The Return Of The Jedi: Spain's census

In March the UK will conduct its decennial census. In September Spain will conduct its own. Both are in line with the recommendation of the United Nations that censuses should be undertaken every ten years. The two are, otherwise, different. In the UK the census covers everyone. In Spain it does not. The Spanish census this year will be conducted in a different way to previous ones. In a bid to save money, the Spanish national statistics office (INE) will ask only 10% of the population to answer its questionnaire.

The UN's "bible" for conducting censuses stretches to 442 pages. I got about as far as page 10. One of the key principles is that of "individual enumeration", i.e. capturing information about everyone. How does the Spanish approach conform with this principle?

The statistics office believes that the 10% will give the same sort of information as to what was previously a system of making house-to-house visits, while costing 25% less. It's an ambitious claim when you consider that the statistics office also intends to use electoral roll information.

Censuses are not foolproof. Despite the UK's legal requirement for everyone to fill out a form, people slip through the net, either because they object to the capturing of information or because they don't want to reveal themselves. In Spain it would be hard to put a figure on quite how many might not want their existence to be known or how many would simply fall under the radar because they are neither registered as resident nor registered to vote. And the latest figures for foreigners who have registered to vote in the forthcoming local elections confirm that there is a vast number who, either because of inertia and apathy or for some other reason, are not registered.

The Spanish census will, even without electoral roll information, be a sample. Presumably, the statistics office has some statistical wizardry that will enable it to extrapolate data that will give a complete picture, but you might not be so confident that it does, given the record of some other exercises in statistics, tourism spend for example. Fundamentally though, it is difficult to see how this approach conforms with how a census should be conducted.

Does it matter? Perhaps it doesn't. In terms of core population data, this is pretty much available as it is, birth records adding to the information that is held on everyone through their ID cards or residency and NIE certificates, assuming they have one. Every year a report on population, by municipality, is issued. But population is only part of the census story.

In the 2001 census in the UK and other English-speaking countries, a great practical joke was played on the census compilers enquiring after religious inclination: the fourth-largest religious group in England and Wales was Jedi, as in Jedi Knight. With the emergence of social media to inspire them, what tricks might be played this time round?

The UK census has also captured information on such issues as whether a home has central heating and educational qualifications. The last Spanish census in 2001 wanted to know about matters as diverse as migration, type of home and, of all things, fertility.

The census does, therefore, attempt to try and get to know something about people. It may be no more than a glorified piece of market research, but the government does at least try to compile a picture of everyone, Spanish or non-Spanish. It's more than the political parties do.

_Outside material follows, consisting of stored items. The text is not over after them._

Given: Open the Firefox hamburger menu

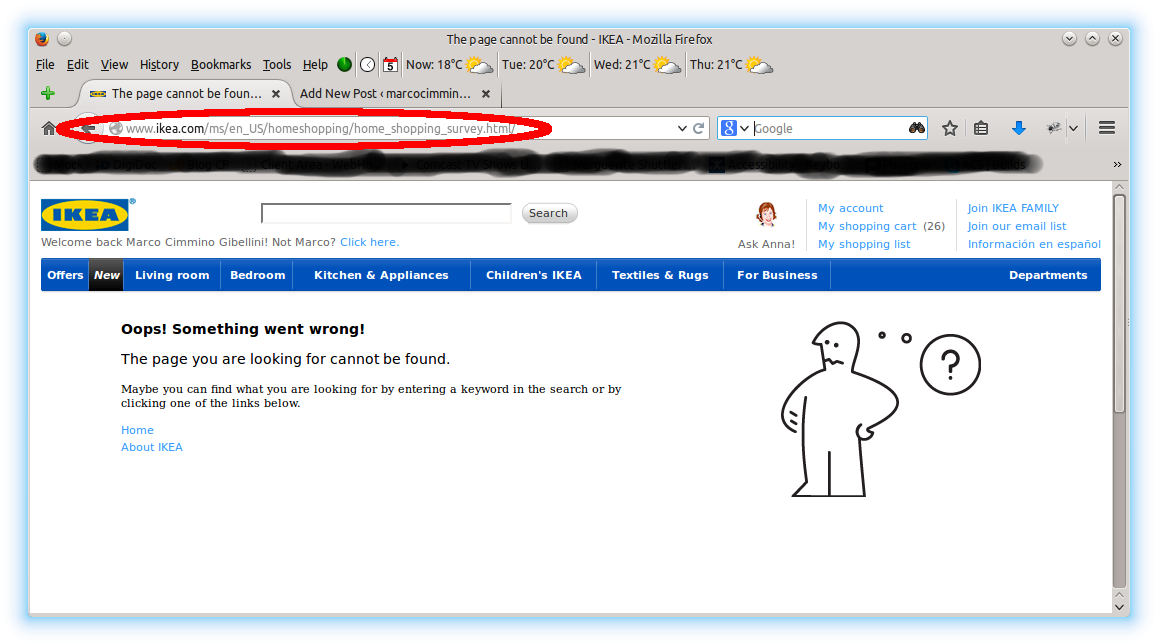Looking at the screenshot, I should click(1107, 128).
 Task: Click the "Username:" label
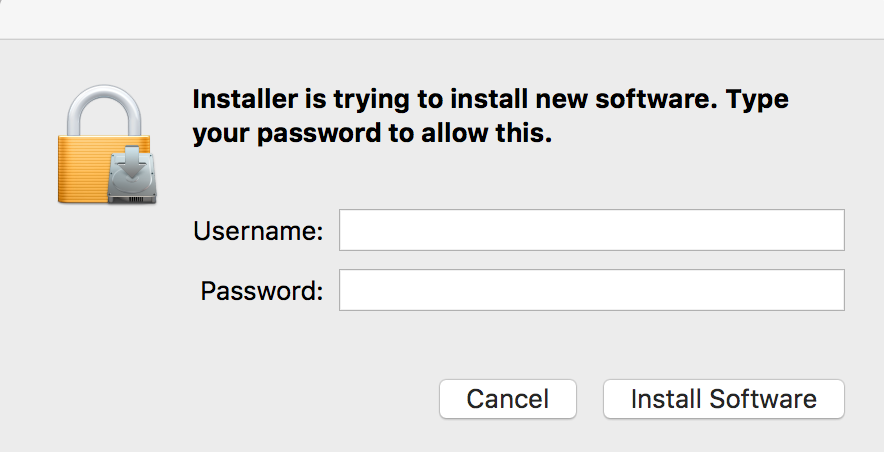click(x=258, y=231)
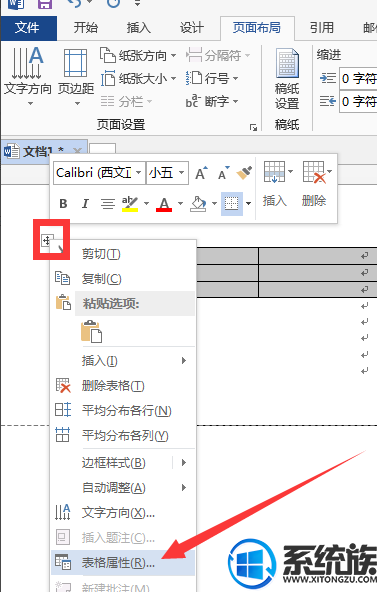Click the table move handle icon
This screenshot has width=377, height=592.
pos(46,240)
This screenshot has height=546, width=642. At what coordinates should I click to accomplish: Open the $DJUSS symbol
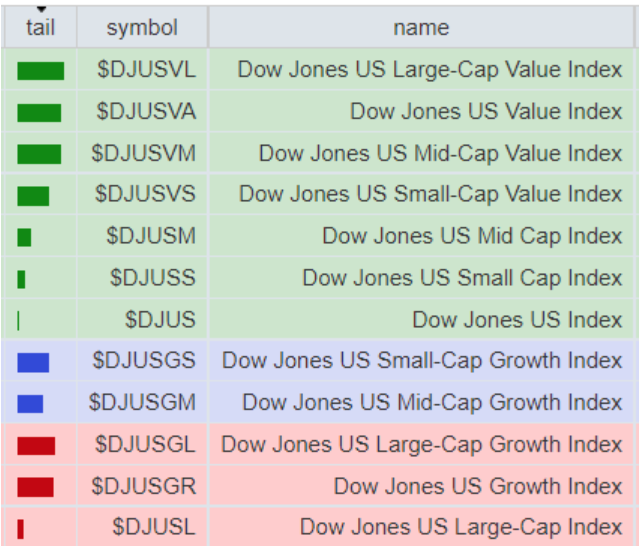click(x=153, y=278)
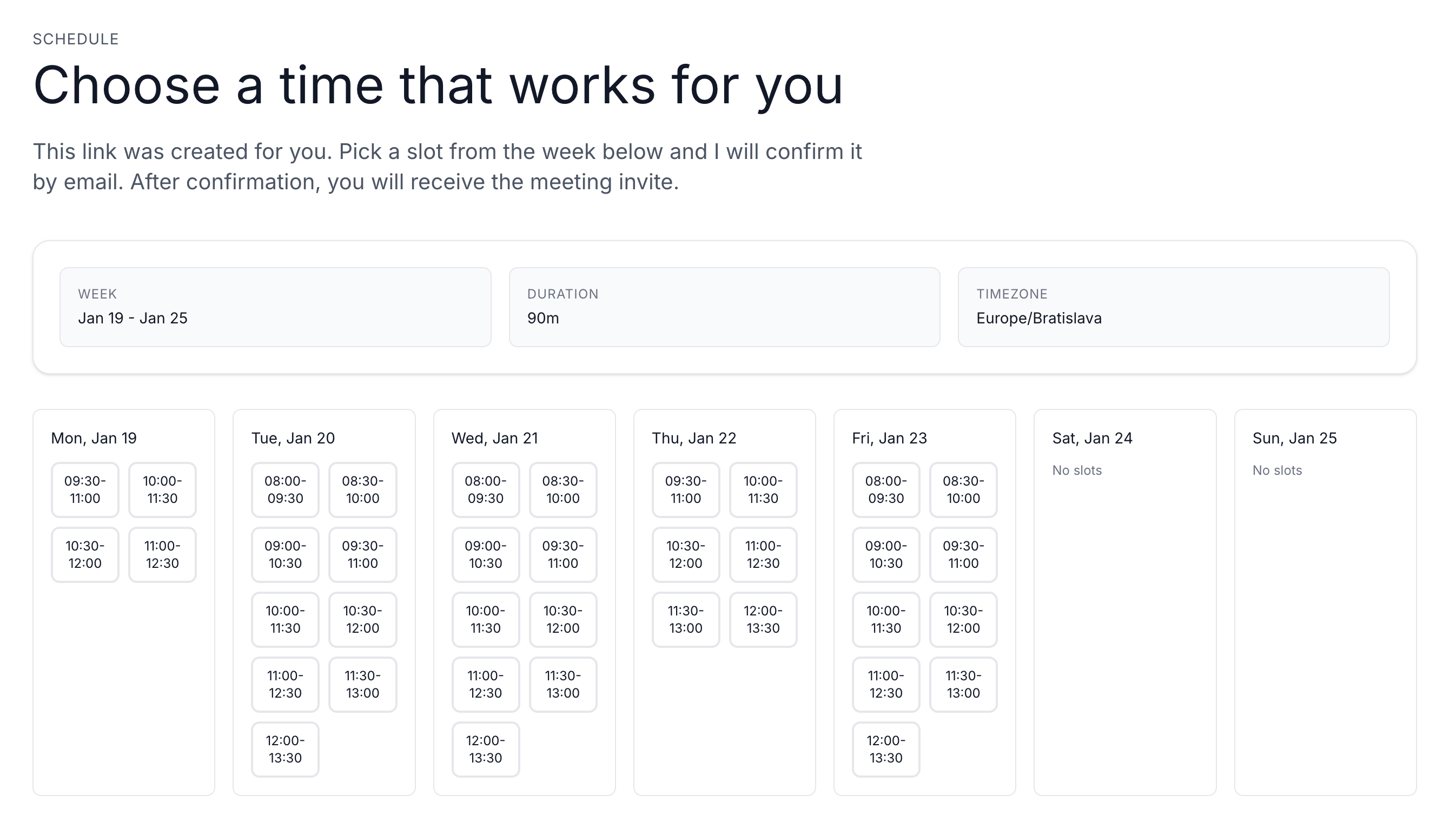Open the Week selector showing Jan 19 - Jan 25
1456x835 pixels.
(276, 308)

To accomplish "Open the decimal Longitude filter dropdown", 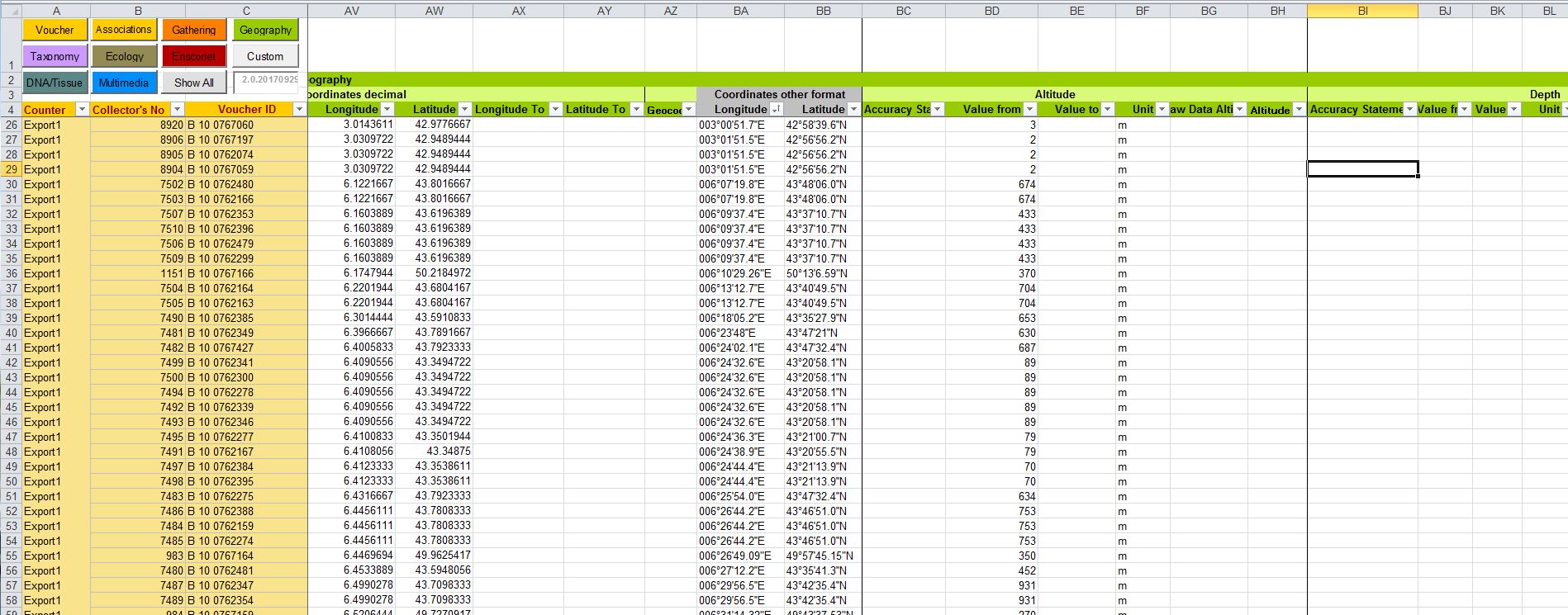I will coord(387,110).
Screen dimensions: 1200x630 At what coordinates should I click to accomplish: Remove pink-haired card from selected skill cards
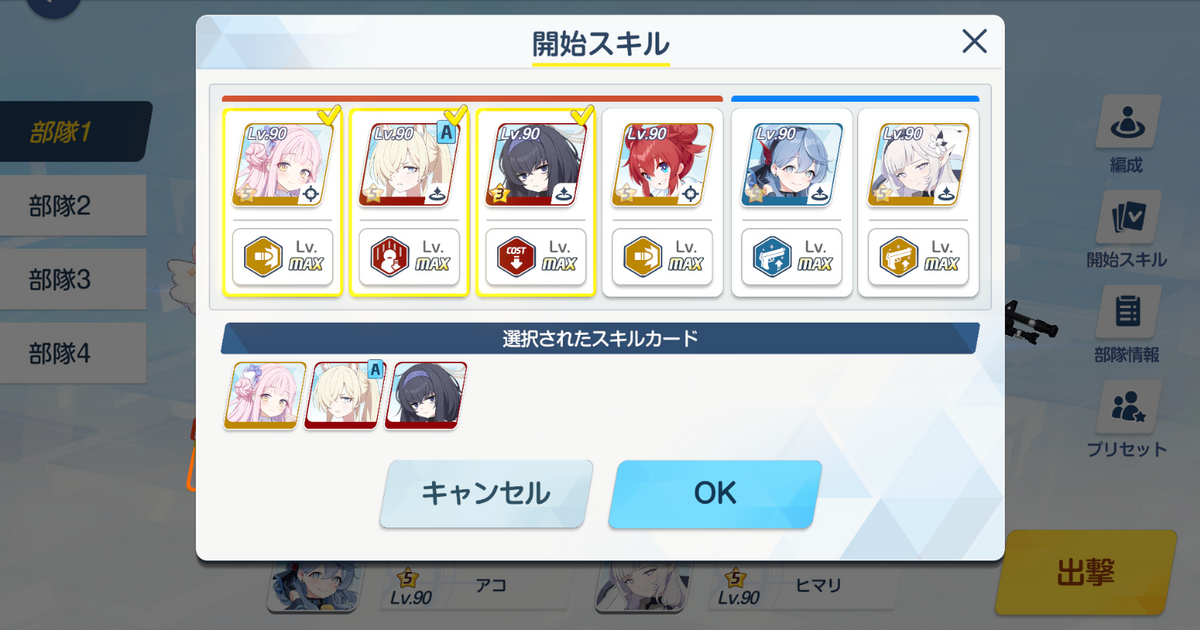coord(265,396)
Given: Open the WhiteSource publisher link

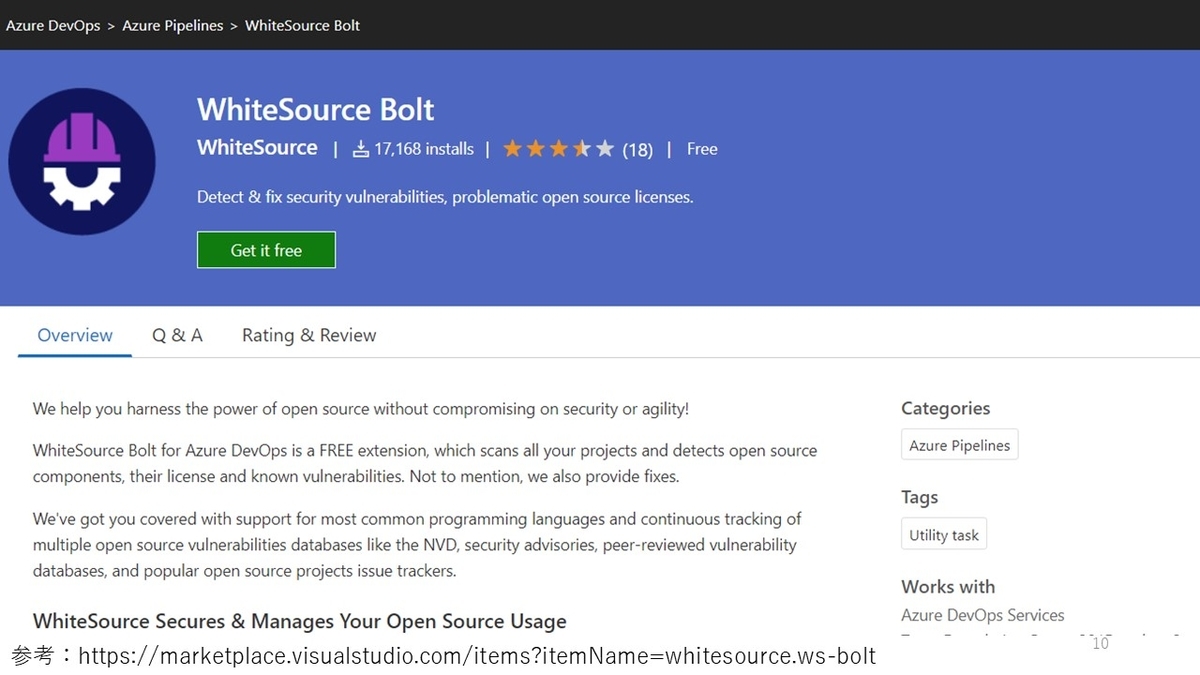Looking at the screenshot, I should (x=257, y=148).
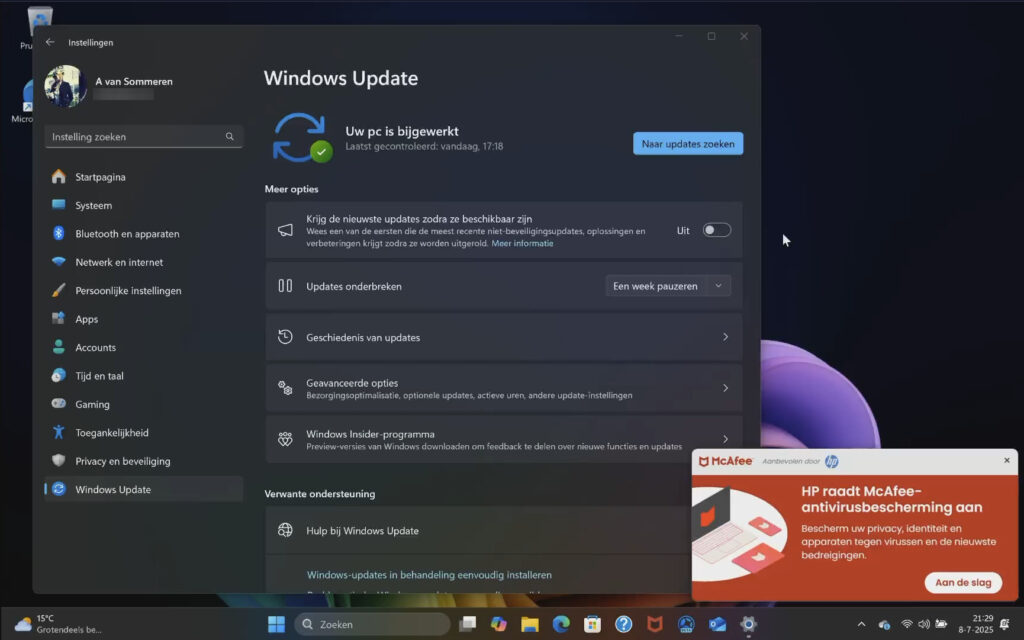The height and width of the screenshot is (640, 1024).
Task: Open Outlook from the taskbar
Action: click(x=717, y=624)

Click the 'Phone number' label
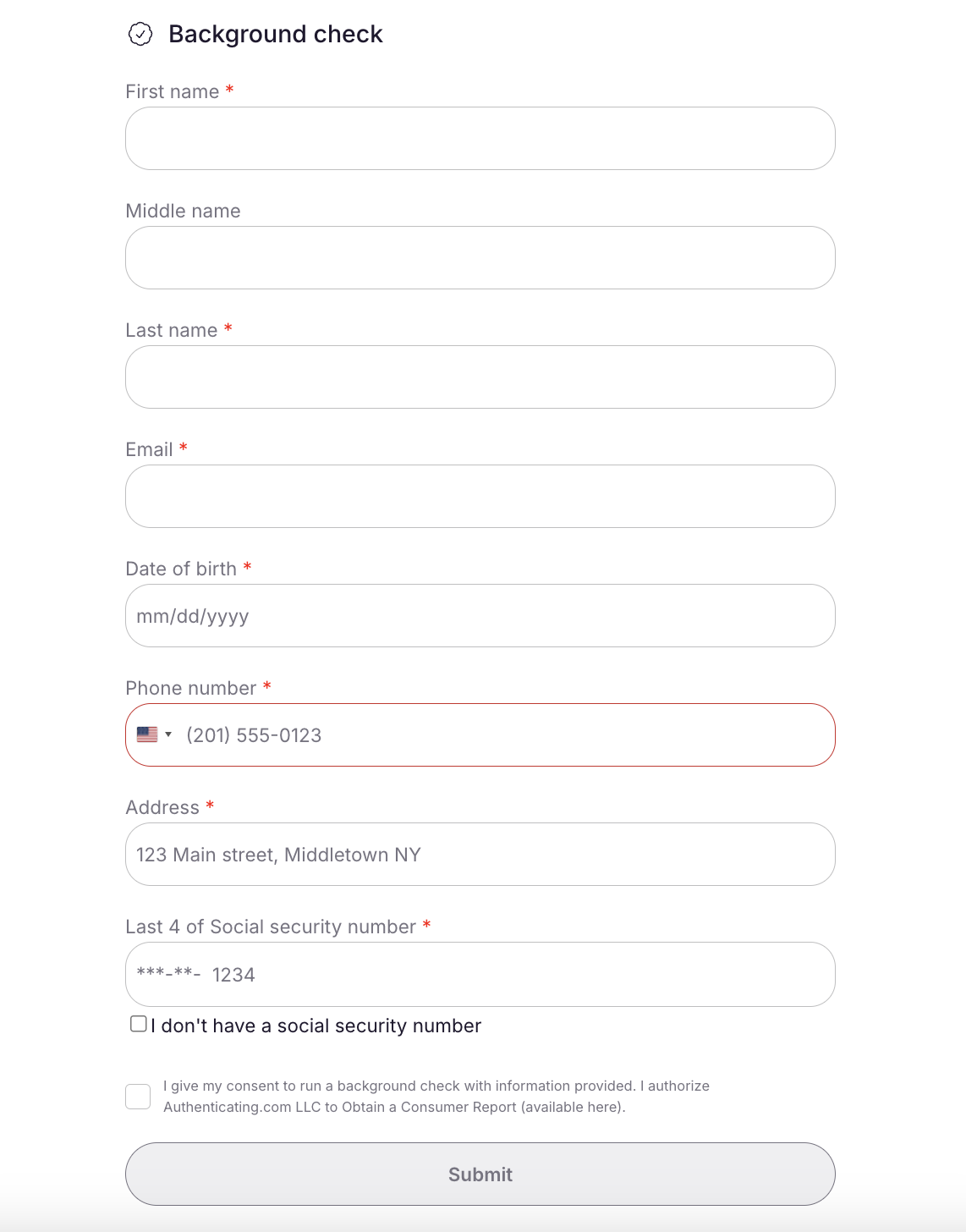click(189, 687)
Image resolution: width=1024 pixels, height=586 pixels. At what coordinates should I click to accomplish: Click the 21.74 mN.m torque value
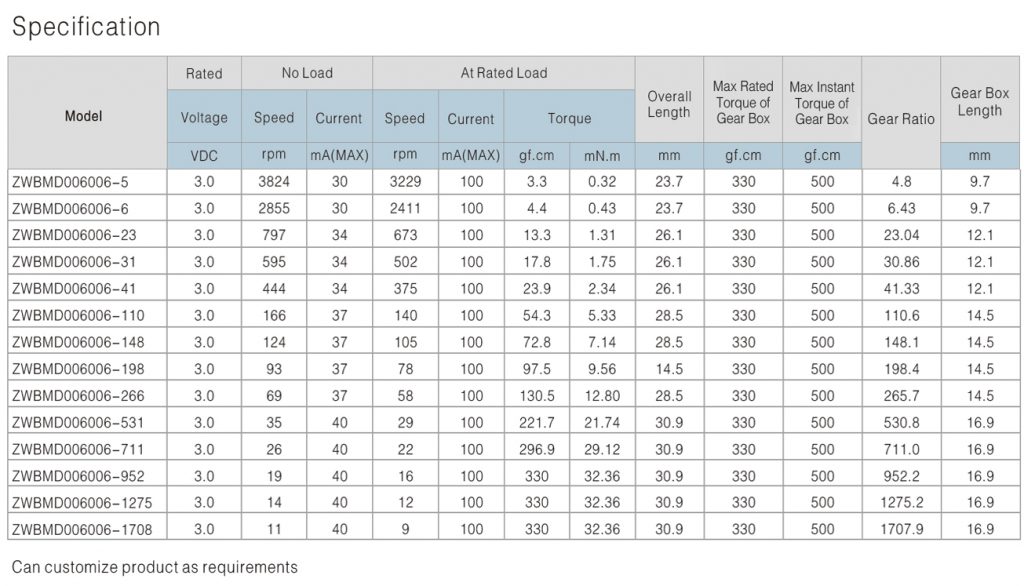[x=602, y=422]
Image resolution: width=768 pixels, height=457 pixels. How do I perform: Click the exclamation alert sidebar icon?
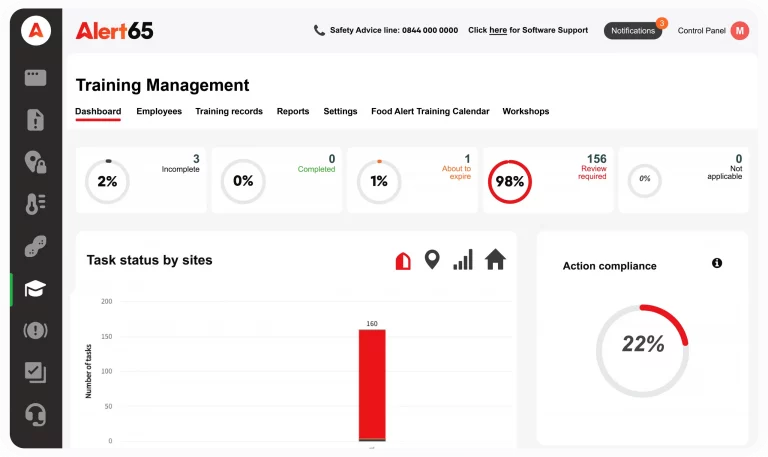[35, 330]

Using the electoral roll in the census is doomed to fail the test of creating a Domesday, for the reasons I have noted above. It's far from surprising that there should be a damn great hole when it comes to those registered to vote. Mallorcans themselves, 68% of them, in a survey just released by Gadeso, the research organisation, consider the political situation on the island to be "bad". But being bad isn't a reason for not taking an interest, especially as Mallorcan politics has such high comedic, nay farcical, characteristics.

Apathy towards politics, regardless of whether it is British or Mallorcan, is understandable, but locally the apathy is heightened by a lack of appreciation among expats as to what the parties are and what they stand for and by any efforts by the parties to come to an appreciation of their foreign constituents.

The one and only time I have been "doorstepped" in Mallorca was when the local Partido Popular pitched up at the gate mob-handed. Five of them, grinning like religious zealots on a mission.

They were determined to tell me how good the then-to-be-built motorway extension from Inca was going to be for foreigners. It was a bizarre and somewhat patronising assertion. Though I didn't have much sympathy for the eco-warriors who had camped out to try and prevent the motorway, this opposition was a good enough pretext with which to tell the PP-ers I wouldn't be voting for them. They had made an assumption that, as a foreigner, I would be sympathetic to them.

If the political parties were serious about the foreign vote and if the census might achieve some semblance of electoral-roll completeness, then they should start by saying what they might, or would do for foreign voters. They should start by trying to understand the foreign-voter's motivation. But if they start asking about religion, they'll get one answer. I'm a Jedi.